Retype all of the material below word for word, keeping each line in its original order and form.
━━━ Source data
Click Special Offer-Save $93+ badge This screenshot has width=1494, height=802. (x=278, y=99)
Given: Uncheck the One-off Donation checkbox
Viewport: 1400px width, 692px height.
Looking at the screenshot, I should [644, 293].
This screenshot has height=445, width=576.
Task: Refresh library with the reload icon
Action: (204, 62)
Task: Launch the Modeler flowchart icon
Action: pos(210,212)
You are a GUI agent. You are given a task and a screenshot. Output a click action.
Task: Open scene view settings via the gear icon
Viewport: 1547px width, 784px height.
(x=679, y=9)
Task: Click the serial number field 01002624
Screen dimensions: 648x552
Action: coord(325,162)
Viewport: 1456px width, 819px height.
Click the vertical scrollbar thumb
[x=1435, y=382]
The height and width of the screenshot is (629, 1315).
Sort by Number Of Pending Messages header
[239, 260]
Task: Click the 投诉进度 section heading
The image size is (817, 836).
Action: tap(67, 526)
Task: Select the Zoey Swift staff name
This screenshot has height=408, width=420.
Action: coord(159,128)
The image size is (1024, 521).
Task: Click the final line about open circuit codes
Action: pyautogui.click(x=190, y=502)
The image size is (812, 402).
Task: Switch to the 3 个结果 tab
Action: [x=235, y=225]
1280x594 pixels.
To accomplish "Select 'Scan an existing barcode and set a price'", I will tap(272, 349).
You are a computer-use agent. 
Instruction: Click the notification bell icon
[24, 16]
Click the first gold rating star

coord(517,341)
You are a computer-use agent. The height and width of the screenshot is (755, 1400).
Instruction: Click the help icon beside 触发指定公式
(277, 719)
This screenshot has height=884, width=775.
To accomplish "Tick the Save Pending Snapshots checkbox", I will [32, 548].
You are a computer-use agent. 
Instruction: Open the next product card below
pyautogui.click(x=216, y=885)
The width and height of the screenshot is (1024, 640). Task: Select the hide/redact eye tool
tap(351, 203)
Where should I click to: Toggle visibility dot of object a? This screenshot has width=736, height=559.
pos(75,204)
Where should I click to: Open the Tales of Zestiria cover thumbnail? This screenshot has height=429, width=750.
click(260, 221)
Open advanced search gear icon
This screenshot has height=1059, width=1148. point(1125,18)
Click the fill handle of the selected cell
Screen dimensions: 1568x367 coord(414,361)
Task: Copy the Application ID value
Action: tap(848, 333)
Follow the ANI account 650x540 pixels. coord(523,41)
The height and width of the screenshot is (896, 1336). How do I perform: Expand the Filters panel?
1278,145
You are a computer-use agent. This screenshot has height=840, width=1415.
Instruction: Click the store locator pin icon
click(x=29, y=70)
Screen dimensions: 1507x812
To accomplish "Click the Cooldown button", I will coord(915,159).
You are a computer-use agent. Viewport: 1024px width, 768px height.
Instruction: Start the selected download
━━━━━━
Output below:
Click Special Offer-Save $93+ badge This screenshot has width=1494, height=802. (x=278, y=99)
Given: Uncheck the One-off Donation checkbox
Viewport: 1400px width, 692px height.
Looking at the screenshot, I should [644, 293].
This screenshot has height=445, width=576.
Task: Refresh library with the reload icon
Action: (204, 62)
Task: Launch the Modeler flowchart icon
Action: pos(210,212)
You are a GUI agent. You are given a task and a screenshot. Output a click action.
Task: Open scene view settings via the gear icon
Viewport: 1547px width, 784px height.
(x=679, y=9)
Task: Click the serial number field 01002624
Screen dimensions: 648x552
Action: coord(325,162)
Viewport: 1456px width, 819px height.
Click the vertical scrollbar thumb
[x=1435, y=382]
The height and width of the screenshot is (629, 1315).
Sort by Number Of Pending Messages header
[239, 260]
Task: Click the 投诉进度 section heading
The image size is (817, 836).
Action: tap(67, 526)
Task: Select the Zoey Swift staff name
This screenshot has height=408, width=420.
Action: coord(159,128)
The image size is (1024, 521).
Task: Click the final line about open circuit codes
Action: pyautogui.click(x=190, y=502)
The image size is (812, 402).
Task: Switch to the 3 个结果 tab
Action: [x=235, y=225]
1280x594 pixels.
To accomplish "Select 'Scan an existing barcode and set a price'", I will tap(272, 349).
You are a computer-use agent. 
Instruction: Click the notification bell icon
[24, 16]
Click the first gold rating star

coord(517,341)
You are a computer-use agent. The height and width of the screenshot is (755, 1400).
Instruction: Click the help icon beside 触发指定公式
(277, 719)
This screenshot has height=884, width=775.
To accomplish "Tick the Save Pending Snapshots checkbox", I will [32, 548].
You are a computer-use agent. 
Instruction: Open the next product card below
pyautogui.click(x=216, y=885)
The width and height of the screenshot is (1024, 640). Task: Select the hide/redact eye tool
tap(351, 203)
Where should I click to: Toggle visibility dot of object a? This screenshot has width=736, height=559.
pos(75,204)
Where should I click to: Open the Tales of Zestiria cover thumbnail? This screenshot has height=429, width=750.
click(260, 221)
Open advanced search gear icon
This screenshot has height=1059, width=1148. point(1125,18)
Click the fill handle of the selected cell
Screen dimensions: 1568x367 coord(414,361)
Task: Copy the Application ID value
Action: tap(848, 333)
Follow the ANI account 650x540 pixels. coord(523,41)
The height and width of the screenshot is (896, 1336). How do I perform: Expand the Filters panel?
1278,145
You are a computer-use agent. This screenshot has height=840, width=1415.
Instruction: Click the store locator pin icon
click(x=29, y=70)
Screen dimensions: 1507x812
To accomplish "Click the Cooldown button", I will coord(915,159).
You are a computer-use agent. Viewport: 1024px width, 768px height.
Instruction: Start the selected download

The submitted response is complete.